The HAZ toughness is degraded without sufficiently refining the Z structure. At this time, the small sum of the contents of Ti and Mg in the oxide of 0.5 to 5 μm also causes a decrease in the IGF fraction. In Steel 9, the number of oxides necessary for pinning and IGF generation was not obtained because of a small amount of O, and the HAZ structure was coarsened to degrade HAZ toughness. Since the steel 10 has a large amount of O, the cleanliness of the steel is reduced, and coarse oxides that may be the starting points of fracture increase, and the HAZ toughness is deteriorated. [Table 1] [Table 2] [Table 3] According to the present invention, good HAZ toughness is achieved in a wide range of welding conditions and base metal materials, and the safety of various welded structures has been significantly improved.

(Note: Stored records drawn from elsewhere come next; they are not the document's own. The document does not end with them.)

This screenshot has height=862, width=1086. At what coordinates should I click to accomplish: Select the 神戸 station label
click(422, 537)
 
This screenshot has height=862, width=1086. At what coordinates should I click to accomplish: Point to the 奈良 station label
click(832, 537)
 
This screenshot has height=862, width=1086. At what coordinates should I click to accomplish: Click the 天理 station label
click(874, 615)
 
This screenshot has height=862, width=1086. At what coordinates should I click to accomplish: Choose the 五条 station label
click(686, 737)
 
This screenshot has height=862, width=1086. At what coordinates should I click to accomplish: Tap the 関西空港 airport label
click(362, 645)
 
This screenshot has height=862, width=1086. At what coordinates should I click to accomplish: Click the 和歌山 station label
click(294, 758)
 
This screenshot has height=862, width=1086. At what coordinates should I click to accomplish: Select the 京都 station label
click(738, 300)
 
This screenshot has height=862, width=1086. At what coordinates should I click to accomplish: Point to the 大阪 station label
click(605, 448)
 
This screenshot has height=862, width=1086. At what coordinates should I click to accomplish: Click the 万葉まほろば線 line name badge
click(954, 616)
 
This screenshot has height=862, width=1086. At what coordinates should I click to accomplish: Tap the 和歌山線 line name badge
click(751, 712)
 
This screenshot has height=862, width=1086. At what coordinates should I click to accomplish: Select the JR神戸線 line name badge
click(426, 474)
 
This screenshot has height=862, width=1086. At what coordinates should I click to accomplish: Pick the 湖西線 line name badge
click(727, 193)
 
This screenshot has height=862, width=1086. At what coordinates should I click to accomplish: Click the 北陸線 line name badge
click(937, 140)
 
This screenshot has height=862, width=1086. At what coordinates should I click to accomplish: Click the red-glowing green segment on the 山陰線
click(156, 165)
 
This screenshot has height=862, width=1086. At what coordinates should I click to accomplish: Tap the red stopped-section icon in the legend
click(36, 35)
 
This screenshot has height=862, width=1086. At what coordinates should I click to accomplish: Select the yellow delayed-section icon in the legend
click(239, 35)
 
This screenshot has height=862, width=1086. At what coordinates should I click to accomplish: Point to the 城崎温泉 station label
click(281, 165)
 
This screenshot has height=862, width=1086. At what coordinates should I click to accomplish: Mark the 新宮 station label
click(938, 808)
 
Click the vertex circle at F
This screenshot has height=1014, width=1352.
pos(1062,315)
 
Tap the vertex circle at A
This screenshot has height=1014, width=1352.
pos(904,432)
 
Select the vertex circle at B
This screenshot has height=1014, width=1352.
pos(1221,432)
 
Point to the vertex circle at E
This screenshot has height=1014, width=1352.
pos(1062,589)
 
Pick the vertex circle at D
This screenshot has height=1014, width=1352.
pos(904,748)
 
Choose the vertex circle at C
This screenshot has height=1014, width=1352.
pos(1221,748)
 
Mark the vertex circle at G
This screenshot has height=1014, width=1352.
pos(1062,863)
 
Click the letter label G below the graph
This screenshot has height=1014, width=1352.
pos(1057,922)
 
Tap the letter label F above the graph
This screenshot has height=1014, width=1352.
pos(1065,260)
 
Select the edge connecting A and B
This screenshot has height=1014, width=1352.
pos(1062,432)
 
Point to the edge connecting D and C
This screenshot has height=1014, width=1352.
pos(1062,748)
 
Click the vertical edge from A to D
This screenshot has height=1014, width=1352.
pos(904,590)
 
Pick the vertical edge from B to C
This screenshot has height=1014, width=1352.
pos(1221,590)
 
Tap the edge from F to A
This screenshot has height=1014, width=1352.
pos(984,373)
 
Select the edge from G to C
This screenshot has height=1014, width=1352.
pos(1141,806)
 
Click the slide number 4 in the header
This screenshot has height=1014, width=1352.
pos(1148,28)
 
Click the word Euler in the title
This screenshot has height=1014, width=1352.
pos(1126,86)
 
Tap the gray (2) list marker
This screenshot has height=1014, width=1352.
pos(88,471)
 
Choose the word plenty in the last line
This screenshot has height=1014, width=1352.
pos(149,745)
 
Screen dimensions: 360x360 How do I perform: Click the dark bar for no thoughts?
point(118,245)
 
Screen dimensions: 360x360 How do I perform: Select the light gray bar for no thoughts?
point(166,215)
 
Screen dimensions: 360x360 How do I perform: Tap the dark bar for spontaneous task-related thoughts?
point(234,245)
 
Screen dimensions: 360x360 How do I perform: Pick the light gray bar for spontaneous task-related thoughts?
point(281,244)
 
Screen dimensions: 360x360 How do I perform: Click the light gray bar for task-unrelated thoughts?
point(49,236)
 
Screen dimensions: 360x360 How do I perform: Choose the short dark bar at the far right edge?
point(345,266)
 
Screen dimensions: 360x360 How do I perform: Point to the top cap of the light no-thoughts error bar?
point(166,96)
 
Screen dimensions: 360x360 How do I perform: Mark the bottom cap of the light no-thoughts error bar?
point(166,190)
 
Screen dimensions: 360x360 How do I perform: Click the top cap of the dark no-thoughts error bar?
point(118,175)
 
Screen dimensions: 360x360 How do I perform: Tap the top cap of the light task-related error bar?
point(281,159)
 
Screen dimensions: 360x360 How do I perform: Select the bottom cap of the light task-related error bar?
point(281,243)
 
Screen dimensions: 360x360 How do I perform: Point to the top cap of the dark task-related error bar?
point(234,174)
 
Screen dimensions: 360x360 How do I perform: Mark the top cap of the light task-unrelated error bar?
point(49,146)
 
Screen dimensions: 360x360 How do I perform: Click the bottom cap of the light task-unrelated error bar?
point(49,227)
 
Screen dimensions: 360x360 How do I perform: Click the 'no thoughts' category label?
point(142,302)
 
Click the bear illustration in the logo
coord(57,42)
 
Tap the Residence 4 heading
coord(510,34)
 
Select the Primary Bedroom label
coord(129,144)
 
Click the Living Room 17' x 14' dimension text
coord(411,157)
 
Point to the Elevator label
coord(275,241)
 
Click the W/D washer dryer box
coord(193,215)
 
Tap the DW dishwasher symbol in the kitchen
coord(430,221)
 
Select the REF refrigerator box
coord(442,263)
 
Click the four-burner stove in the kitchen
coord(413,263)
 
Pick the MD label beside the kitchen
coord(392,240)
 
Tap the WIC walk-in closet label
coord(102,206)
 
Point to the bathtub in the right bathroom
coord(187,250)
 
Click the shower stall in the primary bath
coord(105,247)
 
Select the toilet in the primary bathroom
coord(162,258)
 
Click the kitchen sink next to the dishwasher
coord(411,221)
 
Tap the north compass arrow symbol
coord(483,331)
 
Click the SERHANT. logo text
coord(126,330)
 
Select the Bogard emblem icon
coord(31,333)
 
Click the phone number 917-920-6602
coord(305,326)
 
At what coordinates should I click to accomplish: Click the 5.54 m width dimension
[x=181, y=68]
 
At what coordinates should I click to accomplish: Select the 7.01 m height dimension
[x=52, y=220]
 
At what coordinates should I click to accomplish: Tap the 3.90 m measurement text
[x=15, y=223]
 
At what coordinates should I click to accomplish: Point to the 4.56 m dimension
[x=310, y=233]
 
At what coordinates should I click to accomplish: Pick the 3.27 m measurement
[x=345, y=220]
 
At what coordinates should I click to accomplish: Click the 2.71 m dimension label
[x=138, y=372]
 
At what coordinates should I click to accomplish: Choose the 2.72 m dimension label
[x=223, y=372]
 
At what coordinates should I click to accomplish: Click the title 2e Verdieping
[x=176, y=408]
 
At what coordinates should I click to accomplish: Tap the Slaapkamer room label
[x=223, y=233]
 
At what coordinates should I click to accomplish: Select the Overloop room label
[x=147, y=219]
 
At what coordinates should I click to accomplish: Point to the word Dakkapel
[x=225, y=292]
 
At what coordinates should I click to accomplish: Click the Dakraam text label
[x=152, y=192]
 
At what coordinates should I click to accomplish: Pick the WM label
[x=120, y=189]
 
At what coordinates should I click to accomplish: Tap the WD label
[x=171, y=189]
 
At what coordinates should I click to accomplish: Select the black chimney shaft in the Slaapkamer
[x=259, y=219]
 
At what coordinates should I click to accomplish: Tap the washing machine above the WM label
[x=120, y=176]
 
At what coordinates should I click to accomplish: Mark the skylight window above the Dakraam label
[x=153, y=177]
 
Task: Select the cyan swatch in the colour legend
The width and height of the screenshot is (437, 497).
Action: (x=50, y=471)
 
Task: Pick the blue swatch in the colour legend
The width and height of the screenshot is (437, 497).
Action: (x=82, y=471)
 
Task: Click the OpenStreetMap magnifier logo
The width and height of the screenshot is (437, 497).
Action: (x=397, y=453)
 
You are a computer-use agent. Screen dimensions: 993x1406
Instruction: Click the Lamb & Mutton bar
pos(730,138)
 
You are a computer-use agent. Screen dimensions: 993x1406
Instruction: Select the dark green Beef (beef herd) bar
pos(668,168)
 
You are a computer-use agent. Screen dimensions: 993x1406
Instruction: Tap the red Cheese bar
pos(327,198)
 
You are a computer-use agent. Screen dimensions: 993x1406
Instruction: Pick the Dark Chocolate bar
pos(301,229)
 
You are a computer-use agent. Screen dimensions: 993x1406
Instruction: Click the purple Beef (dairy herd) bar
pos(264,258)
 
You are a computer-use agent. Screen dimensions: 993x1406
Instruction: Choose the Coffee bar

BRIEF DESCRIPTION OF THE DRAWINGS FIG. 1 shows the effect of 0.05-0.
It is a figure which shows the influence of the number of 5 micrometers oxide. FIG. 2. Effect of 1450 on particle size of GBF or FSP
It is a figure which shows the influence of ° C heating γ particle size. FIG. 3 is a graph showing the influence of the number and composition of 0.5 to 5 μm oxide on the IGF fraction. FIG. 4 is a graph showing the effect of the amount of Mg in steel on the number of oxides.

Claims (1)

(57) [Claims 1] C: 0.02 to 0.20%, Si: 0.4% or less, Mn: 0.5 to 2.0%, P: 0 by weight% 0.015% or less, S: 0.006% or less, Al: more than 0.03% to 0.08%, Ti: 0.005 to 0.03%, Mg: 0.0005 to 0.005%, O: In a steel sheet comprising 0.002 to 0.006%, the balance being iron and unavoidable impurities, when the sum of the contents of Ti and Mg in a size of 0.5 μm or more and 5 μm or less is 15% by weight or more, there is Ti-Mg-based oxide 30 / mm ² or more, at the same time oxides of magnitude of less than 0.05μm or 0.5μm is 5000 / mm ²
A steel sheet having excellent toughness in the heat-affected zone of a weld, characterized in that it exists as described above. 2. C: 0.02 to 0.20% by weight, Si: 0.4% or less, Mn: 0.5 to 2.0%, P: 0.015% or less, S: 0. 006% or less, Al: more than 0.03% to 0.08%, Ti: 0.005 to 0.03%, Mg: 0.0005 to 0.005%, O: 0.002 to 0.006%, , Cu: 1.5% or less, Ni: l. 5% or less, Cr: 0.5% or less, Mo: 0.5% or less, Nb: 0.05% or less, V: 0.05% or less, Ca: 0.005% or less, REM: 0.005% B: 0.0015% or less, N: 0.001 to 0.005%, and at least one of the following, the balance being iron and unavoidable impurities: sum of the contents of Ti and Mg in size is 15 wt% or more Ti
30 or more Mg-based oxides / mm ² , and at the same time, 5 μm or more and less than 0.5 μm
A steel sheet having excellent toughness in the heat affected zone of the weld, wherein the steel sheet is present in an amount of 000 pieces / mm ² or more.